Community discussions

MikroTik App
 
R1CH
Forum Guru
Forum Guru
Topic Author
Posts: 1107
Joined: Sun Oct 01, 2006 11:44 pm

CCR1009-7G-1C-1S+ single stream TCP performance limit with queues

Sat Mar 03, 2018 2:43 pm

I finally got 1gbps uplink to my ISP, and after setting up queue trees on my CCR1009-7G-1C-1S+ single TCP streams never seem to be able to go past 600-700mbps. Disabling the queues immediately allows full 1gbps throughput. The queue is limited at 950M and never drops packets so the queue itself shouldn't be the limiting factor, I tried different queue types as well as different interface queues with no effect. Multiple TCP streams work fine and push 1gbps no problem, so it seems like something is bottlenecking single TCP performance.

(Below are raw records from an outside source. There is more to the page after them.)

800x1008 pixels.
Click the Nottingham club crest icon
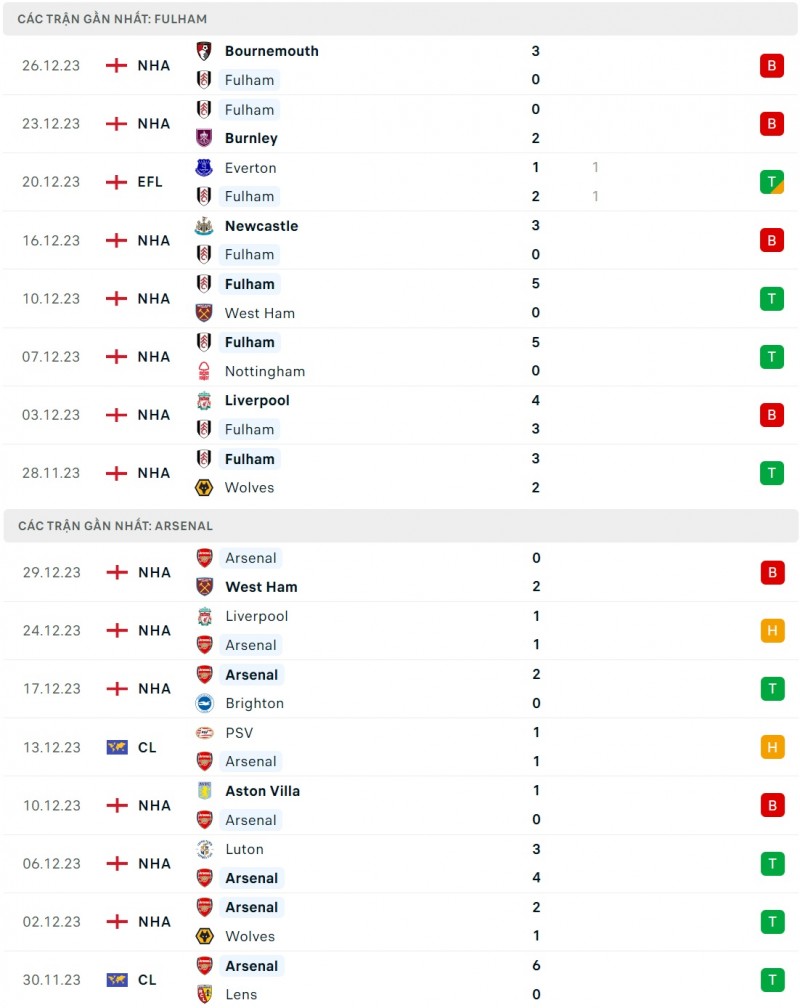point(204,371)
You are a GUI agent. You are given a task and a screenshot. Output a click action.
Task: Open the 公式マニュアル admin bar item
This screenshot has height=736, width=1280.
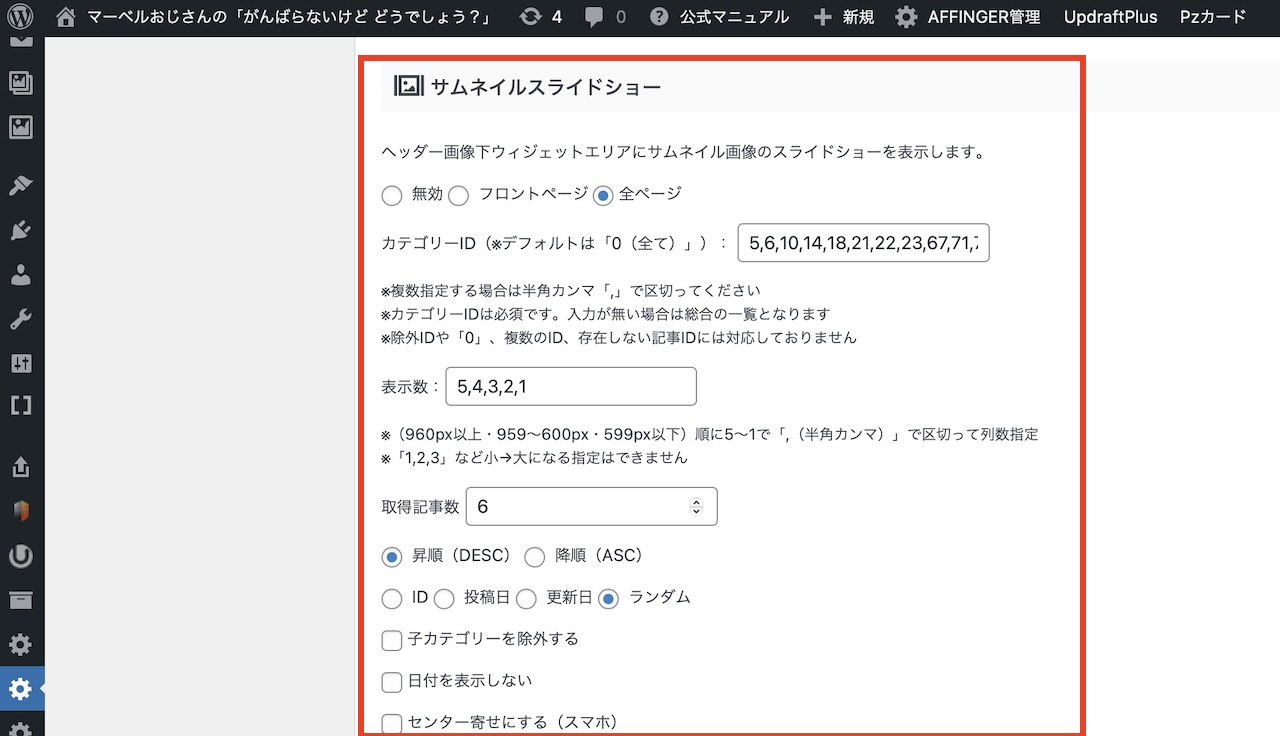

CPU seems to be balanced according to profiler.

Anyone have any ideas?

Image
 
User avatar
sebastia
Forum Guru
Forum Guru
Posts: 1782
Joined: Tue Oct 12, 2010 3:23 am
Location: Antwerp, BE

Re: CCR1009-7G-1C-1S+ single stream TCP performance limit with queues

Sat Mar 03, 2018 4:20 pm

Speed of single stream depends on:
* speed of channel
* windows size
* latency of connection

by introducing the queue, the latency is affected, and may just be visible in your case.
To reduce latency, use hardware only queues and no other buffering.
 
R1CH
Forum Guru
Forum Guru
Topic Author
Posts: 1107
Joined: Sun Oct 01, 2006 11:44 pm

Re: CCR1009-7G-1C-1S+ single stream TCP performance limit with queues

Sat Mar 03, 2018 5:49 pm

Window sizes are fine, test server is 3ms away so latency shouldn't be an issue. I want to use queues for traffic shaping so a single HTTP download doesn't starve more important traffic, so only using hardware queue is not really an option.

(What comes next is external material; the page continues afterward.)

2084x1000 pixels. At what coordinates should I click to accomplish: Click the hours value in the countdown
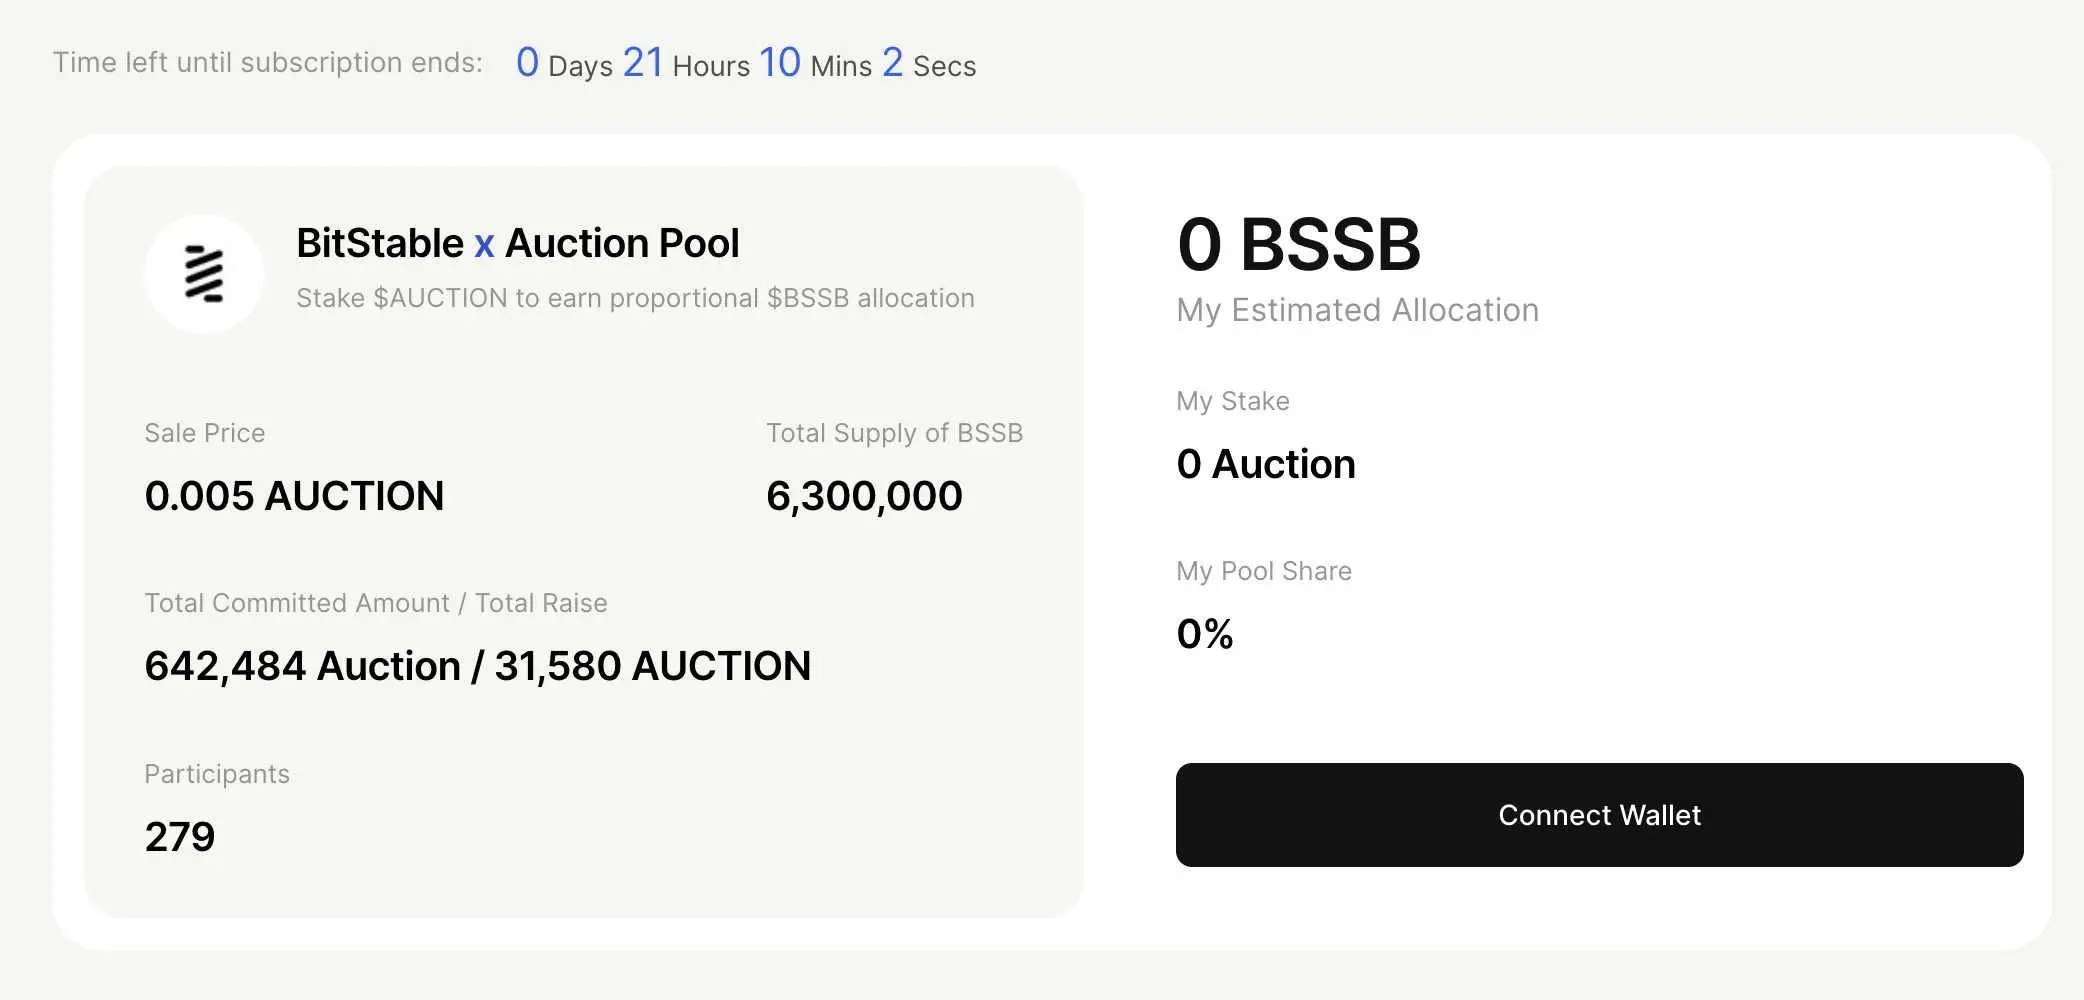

After further testing, even with queues disabled there is still a bottleneck. Removing some queue mangle rules improves speed and turning on fasttrack goes even faster, so I guess there is some single stream / single core limit in the firewall engine that is limiting TCP speeds.
 
pe1chl
Forum Guru
Forum Guru
Posts: 10486
Joined: Mon Jun 08, 2015 12:09 pm

Re: CCR1009-7G-1C-1S+ single stream TCP performance limit with queues

Sat Mar 03, 2018 8:28 pm

I want to use queues for traffic shaping so a single HTTP download doesn't starve more important traffic
And that objective has been achieved, so maybe you should just leave it at this?
This situation should be fine for typical usage and maybe you should not be benchmarking and speedtesting but make actual normal use of the connection?
 
R1CH
Forum Guru
Forum Guru
Topic Author
Posts: 1107
Joined: Sun Oct 01, 2006 11:44 pm

Re: CCR1009-7G-1C-1S+ single stream TCP performance limit with queues

Sun Mar 04, 2018 12:24 am

There will be plenty of high bandwidth TCP connections in real world usage (lots of large file uploads for example). If they can't use the full connection capacity that's a bit disappointing.
 
ToBeFrank
newbie
Posts: 33
Joined: Mon Dec 18, 2017 7:31 pm

Re: CCR1009-7G-1C-1S+ single stream TCP performance limit with queues

Sun Mar 04, 2018 12:52 am

Looks like you're using queue trees. How does it do with simple queues?
 
marcin21
Member Candidate
Member Candidate
Posts: 215
Joined: Tue May 04, 2010 4:50 pm

Re: CCR1009-7G-1C-1S+ single stream TCP performance limit with queues

Sun Mar 04, 2018 9:49 am

Try changing default queue type to "sfq"
 
pe1chl
Forum Guru
Forum Guru
Posts: 10486
Joined: Mon Jun 08, 2015 12:09 pm

Re: CCR1009-7G-1C-1S+ single stream TCP performance limit with queues

Sun Mar 04, 2018 11:48 am

There will be plenty of high bandwidth TCP connections in real world usage (lots of large file uploads for example). If they can't use the full connection capacity that's a bit disappointing.
But they can... only not in a single TCP session. When many users are trying to up- and download lots of things, it will work just fine.
 
R1CH
Forum Guru
Forum Guru
Topic Author
Posts: 1107
Joined: Sun Oct 01, 2006 11:44 pm

Re: CCR1009-7G-1C-1S+ single stream TCP performance limit with queues

Sun Mar 04, 2018 6:33 pm

The queue type is irrelevant since the throughput limitation still happens even without queuing. It seems something in the netfilter processing causes a single TCP stream to become bottlenecked since removing mangle rules improves speeds, as does using fasttrack, despite the CPU showing only 6-7% load.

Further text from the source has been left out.